Семейный позор (Эксбрайя) - страница 69

— Кем?

— Что — кем?

— Я тебя спрашиваю: кто нас уважал?

— Но, мне кажется…

— Нет, Элуа… К нам относились с почтением все отбросы общества, но ни один порядочный человек не пожал бы тебе руки… И был бы совершенно прав, Великий Маспи, потому что ты плохой муж, бессовестный отец и, с точки зрения нормальных граждан, всего-навсего мелкий жулик!

— Я вижу, господин Бруно здорово промыл тебе мозги!

— Ну, он-то везде может ходить с высоко поднятой головой!

— В форме!

— А на тебя не надевали в тюрьме форму?

— Так это ж насильно! Я ее не выбирал!

— Ошибаешься! Ты выбрал образ жизни, а вместе с ним — и тюремную робу!

Наступила долгая тишина. Оба обдумывали все сказанное. Наконец Маспи поднялся из кресла.

— Селестина… я тебя всегда уважал… но на сей раз ты зашла слишком далеко… Для меня твой сын — презренный тип, и, даже если бы он тонул у меня на глазах, я бы и мизинцем не шевельнул… Я считаю, что Бруно Маспи умер и похоронен… А теперь, если хочешь, отправляйся к нему… и, коли Фелиси тоже увяжется за вами, — задерживать не стану! Ты, твой сын и твоя дочь стали говорить на другом языке, поэтому вполне естественно, что мы больше не понимаем друг друга… И, раз уж так получилось, я готов остаться один со стариками и поддерживать честь дома Маспи!

В тот вечер впервые в жизни Элуа настолько утратил вкус к радостям бытия, что улегся спать без ужина.
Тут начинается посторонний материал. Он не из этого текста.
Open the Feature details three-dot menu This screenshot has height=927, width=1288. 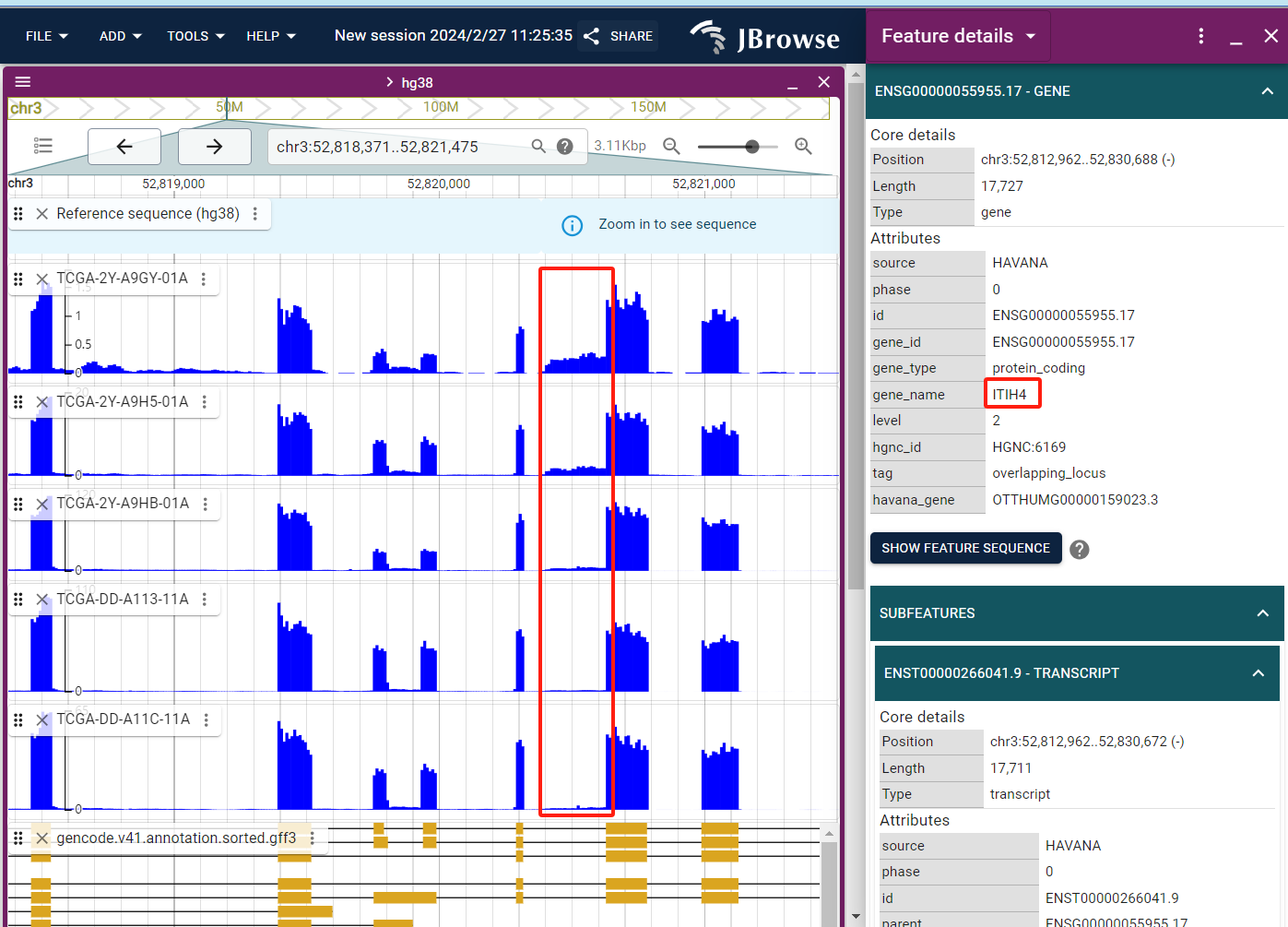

Утром инспектор Пишранд заглянул в паспортный отдел префектуры к своему другу Эстуньяку, чьим детям приходился крестным отцом. Приятели мирно болтали, когда полицейский вдруг заметил ослепительную блондинку. Эта не слишком добродетельная особа, Эмма Сигулес по кличке Дорада[12], занимала в своем кругу довольно высокое положение — поговаривали, что она более чем дружна с Тони Салисето. Незаметно указав на молодую женщину, Пишранд попросил приятеля:

— Постарайся задержать эту девицу на две-три минуты, а я тем временем узнаю у твоего коллеги, что ей понадобилось.

— Положись на меня!

Когда Дорада после долгих препирательств вышла наконец из кабинета, в коридоре ее встретил Эстуньяк. А инспектор поспешил к чиновнику, у которого только что побывала Эмма Сигулес. Очередь недовольно заворчала, и инспектору пришлось предъявить удостоверение.

— Чего хотела мадемуазель Сигулес?

— Получить паспорт.

— Так-так… она вам случайно не сказала, куда собралась?

— Кажется, в Аргентину.

— Естественно! А она не задавала вам каких-нибудь не совсем обычных вопросов?

— Честно говоря… Погодите, а ведь и правда! Мадемуазель Сигулес хотела знать, сколько драгоценностей может прихватить с собой, не опасаясь затруднений со стороны аргентинской таможни… Я ответил, что хоть тонну, там ни слова не скажут и даже наоборот!